Certains auditeurs associent les câbles pour enceintes en argent à une certaine dureté sonore, mais Atlas a su éviter cet écueil. Le jeu de guitare pincée sur le titre « Meet Me In London » d’Antonio Forcione a gagné en délicatesse tout en conservant un surcroît de mordant. Les instruments se détachaient avec une clarté accrue.
En approfondissant l’écoute avec « London Calling » de The Clash, la voix de Paul se révélait douce tout en conservant une certaine menace. Une interprétation captivante.
CÂBLES DE MODULATION ASIMI LUXE
Les câbles de modulation intégrés au système existant a apporté un « plus » supplémentaire. Certes, les gains n’étaient pas aussi marqués qu’avec les câbles pour enceintes, mais la scène sonore a gagné en largeur, avec une augmentation sensible de l’assise des basses et une meilleure définition dans le haut du spectre.
Le changement le plus frappant concernait la manière dont les guitares aux sonorités cristallines du morceau « Into The White » des Pixies se fondaient l’une dans l’autre. Au lieu de former un simple tumulte sonore, je pouvais distinguer deux instruments bien distincts : l’un jouant la mélodie, l’autre la ligne principale. C’est une nuance subtile, mais bénéfique, qui a véritablement donné vie au morceau de manière impressionnante. Par ailleurs, la batterie et la basse ont gagné en présence, chacune révélant une profondeur et une clarté accrues.
Tout a pris une cohérence remarquable lors de l’écoute de la voix de Billy Mackenzie sur « Party Fears Two » du groupe The Associates. Son timbre de baryton s’est enrichi, semblant descendre un peu plus bas dans le registre.

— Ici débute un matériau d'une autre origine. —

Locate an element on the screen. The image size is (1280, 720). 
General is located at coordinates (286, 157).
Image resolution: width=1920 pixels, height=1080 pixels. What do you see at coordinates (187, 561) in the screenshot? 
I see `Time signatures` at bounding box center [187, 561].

Pour autant, sa voix n’écrasait pas le reste du morceau, les instruments d’accompagnement conservant toute leur envergure au sein de l’ensemble sonore.
En passant des enceintes Martin Logan à une paire de modèles de bibliothèque Spendor A1, le duo de câbles Asimi a offert une restitution fluide et parfaitement homogène. J’ai été particulièrement impressionné par le rendu des guitares sur « Free Bird » de Lynyrd Skynyrd. L’interaction entre les guitares était excellente, mais surtout, la musique dégageait une sensation de vivacité et une réelle profondeur sonore. Même les applaudissements, au début et à la fin du morceau, sonnaient de manière réaliste — une prouesse dont peu de câbles sont capables.
En écoutant BBC Radio 4, j’ai également remarqué la richesse des timbres de voix des présentateurs, chacun gagnant en personnalité et en présence.
CONCLUSION
Les Atlas Asimi sont certes onéreux, mais ils bénéficient d’une construction superbe et, surtout, possèdent une prestance sonore que peu d’autres câbles peuvent égaler. Ils n’imposent que très peu leur propre signature au système, laissant ainsi la musique s’exprimer librement. La gaine en cuir réalisée sur mesure est également unique en son genre et renforce le sentiment de luxe. Branchez-les à votre système et vous entendrez assurément la différence.